Typically, drugs are produced batch by batch—workers at a chemical manufacturing plant take a certain amount of raw materials, transform them into active pharmaceutical ingredients, and then often ship the ingredients to another site where another set of workers converts the material into a batch of pills. However, Novartis, and perhaps other drug companies, may make drugs quite differently in the future. The company has been working with MIT for five years to develop a system in which drugs are continuously made, ingredients added as needed, all in one location. The continuous method setup also allows manufacturers to use different chemical reactions than can be used in the batch method.
Jimenez’s presentation suggested the collaboration has been quite a success.
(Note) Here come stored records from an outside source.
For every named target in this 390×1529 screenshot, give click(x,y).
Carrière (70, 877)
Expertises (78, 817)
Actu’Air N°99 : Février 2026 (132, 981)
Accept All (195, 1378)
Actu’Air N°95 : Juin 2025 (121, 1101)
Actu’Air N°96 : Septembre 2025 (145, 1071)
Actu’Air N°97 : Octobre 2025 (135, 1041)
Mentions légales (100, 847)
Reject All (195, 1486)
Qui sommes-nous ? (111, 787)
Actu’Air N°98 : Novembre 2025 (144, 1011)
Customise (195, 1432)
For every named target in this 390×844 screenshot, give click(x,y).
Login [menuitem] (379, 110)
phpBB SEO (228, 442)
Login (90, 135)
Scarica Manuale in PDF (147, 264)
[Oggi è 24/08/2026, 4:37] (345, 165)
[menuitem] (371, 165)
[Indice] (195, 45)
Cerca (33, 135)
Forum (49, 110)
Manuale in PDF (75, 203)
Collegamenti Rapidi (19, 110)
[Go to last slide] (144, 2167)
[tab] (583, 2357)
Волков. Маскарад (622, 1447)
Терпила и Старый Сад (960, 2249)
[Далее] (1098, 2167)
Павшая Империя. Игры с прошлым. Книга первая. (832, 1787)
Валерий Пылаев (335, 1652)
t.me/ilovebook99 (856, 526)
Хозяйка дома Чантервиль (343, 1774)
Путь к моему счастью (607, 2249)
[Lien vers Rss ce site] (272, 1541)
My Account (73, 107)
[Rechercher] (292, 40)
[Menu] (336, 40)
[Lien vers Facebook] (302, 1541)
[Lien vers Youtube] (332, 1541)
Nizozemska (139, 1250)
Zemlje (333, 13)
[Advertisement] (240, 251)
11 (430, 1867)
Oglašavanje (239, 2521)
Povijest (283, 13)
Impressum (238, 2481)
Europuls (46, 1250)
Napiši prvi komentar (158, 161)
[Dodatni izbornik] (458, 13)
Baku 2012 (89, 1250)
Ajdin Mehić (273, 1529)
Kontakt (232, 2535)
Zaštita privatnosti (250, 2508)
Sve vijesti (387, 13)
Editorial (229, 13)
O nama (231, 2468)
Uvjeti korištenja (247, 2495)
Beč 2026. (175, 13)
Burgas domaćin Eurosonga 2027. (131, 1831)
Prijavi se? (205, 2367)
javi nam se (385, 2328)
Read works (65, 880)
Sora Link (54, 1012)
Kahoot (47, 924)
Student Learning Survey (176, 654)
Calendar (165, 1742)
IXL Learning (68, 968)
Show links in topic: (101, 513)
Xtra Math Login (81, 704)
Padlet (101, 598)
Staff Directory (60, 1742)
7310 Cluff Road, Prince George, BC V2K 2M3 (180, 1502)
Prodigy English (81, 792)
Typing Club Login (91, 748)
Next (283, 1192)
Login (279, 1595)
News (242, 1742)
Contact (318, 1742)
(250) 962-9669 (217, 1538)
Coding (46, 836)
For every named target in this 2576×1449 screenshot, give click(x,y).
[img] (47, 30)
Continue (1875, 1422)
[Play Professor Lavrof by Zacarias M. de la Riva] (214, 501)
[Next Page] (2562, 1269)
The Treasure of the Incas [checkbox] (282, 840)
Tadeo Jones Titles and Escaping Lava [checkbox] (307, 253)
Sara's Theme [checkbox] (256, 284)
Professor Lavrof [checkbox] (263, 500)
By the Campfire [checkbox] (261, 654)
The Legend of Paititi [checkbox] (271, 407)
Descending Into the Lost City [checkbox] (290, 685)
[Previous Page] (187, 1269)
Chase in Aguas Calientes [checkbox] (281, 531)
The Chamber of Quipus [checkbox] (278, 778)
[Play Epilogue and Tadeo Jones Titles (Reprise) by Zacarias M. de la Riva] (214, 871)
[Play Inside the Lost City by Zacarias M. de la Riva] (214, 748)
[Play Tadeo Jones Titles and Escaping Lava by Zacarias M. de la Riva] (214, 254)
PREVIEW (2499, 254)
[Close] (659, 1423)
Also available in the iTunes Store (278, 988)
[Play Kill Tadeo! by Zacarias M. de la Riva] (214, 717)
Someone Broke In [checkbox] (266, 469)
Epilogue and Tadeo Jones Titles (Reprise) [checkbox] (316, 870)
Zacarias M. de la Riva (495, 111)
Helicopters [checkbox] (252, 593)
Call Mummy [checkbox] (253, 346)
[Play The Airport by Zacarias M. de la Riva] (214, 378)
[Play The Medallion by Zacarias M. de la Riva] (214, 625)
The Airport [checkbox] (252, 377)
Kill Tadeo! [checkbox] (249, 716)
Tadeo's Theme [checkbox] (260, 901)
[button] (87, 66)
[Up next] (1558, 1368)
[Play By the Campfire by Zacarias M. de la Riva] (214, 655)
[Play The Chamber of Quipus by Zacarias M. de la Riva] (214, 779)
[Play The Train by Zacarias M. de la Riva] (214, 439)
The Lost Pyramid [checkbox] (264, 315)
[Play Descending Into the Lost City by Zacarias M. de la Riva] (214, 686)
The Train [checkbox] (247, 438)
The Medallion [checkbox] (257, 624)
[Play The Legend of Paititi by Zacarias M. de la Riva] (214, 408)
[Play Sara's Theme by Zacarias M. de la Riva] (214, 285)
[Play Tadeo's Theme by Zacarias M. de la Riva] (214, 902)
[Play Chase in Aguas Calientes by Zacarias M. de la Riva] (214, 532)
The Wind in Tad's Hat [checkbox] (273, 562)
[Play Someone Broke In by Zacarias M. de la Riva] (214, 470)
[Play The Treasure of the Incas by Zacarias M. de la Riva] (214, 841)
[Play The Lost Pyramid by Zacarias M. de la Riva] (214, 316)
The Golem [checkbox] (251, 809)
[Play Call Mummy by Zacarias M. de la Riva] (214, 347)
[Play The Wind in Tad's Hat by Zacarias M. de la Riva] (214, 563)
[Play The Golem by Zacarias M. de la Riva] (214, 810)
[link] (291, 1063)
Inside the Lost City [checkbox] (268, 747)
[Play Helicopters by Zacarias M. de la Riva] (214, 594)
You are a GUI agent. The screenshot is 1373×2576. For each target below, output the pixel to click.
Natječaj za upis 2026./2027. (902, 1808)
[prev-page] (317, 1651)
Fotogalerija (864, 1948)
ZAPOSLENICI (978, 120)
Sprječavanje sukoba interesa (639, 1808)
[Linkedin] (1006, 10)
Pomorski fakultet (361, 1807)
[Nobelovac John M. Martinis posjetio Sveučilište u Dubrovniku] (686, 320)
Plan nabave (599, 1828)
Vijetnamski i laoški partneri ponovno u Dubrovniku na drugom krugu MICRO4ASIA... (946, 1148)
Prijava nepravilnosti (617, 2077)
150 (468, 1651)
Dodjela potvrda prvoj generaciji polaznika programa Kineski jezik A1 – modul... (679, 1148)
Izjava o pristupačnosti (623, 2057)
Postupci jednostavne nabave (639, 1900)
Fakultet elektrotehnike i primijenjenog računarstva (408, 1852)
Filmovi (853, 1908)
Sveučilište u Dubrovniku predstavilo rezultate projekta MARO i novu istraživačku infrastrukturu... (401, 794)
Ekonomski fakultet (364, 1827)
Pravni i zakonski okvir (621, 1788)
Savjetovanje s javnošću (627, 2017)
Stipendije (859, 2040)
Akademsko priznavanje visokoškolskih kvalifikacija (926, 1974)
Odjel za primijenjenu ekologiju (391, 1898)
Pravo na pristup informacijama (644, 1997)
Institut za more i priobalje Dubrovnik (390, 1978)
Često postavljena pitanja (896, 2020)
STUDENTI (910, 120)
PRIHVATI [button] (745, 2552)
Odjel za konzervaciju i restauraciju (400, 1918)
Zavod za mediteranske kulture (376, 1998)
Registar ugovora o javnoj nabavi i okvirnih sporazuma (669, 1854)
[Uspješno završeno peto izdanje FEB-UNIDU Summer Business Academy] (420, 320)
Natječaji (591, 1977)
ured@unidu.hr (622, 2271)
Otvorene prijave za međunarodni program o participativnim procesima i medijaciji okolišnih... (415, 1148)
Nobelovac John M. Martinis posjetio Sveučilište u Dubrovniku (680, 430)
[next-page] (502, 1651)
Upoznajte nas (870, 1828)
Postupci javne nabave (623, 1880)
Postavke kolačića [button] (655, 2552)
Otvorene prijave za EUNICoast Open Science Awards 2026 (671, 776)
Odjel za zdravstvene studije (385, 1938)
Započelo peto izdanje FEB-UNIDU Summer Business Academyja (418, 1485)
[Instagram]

Using the typical batch method, it took the company nearly 12 months to turn raw ingredients into packaged pills of Diovan, a Novartis drug used to treat high blood pressure and heart failure. Using the continuous manufacturing method, the same could be achieved in a mere six hours, said Jimenez.
“This will change the way medicine is made around the world,” he said.
The company plans to build a commercial-scale continuous manufacturing facility by 2015.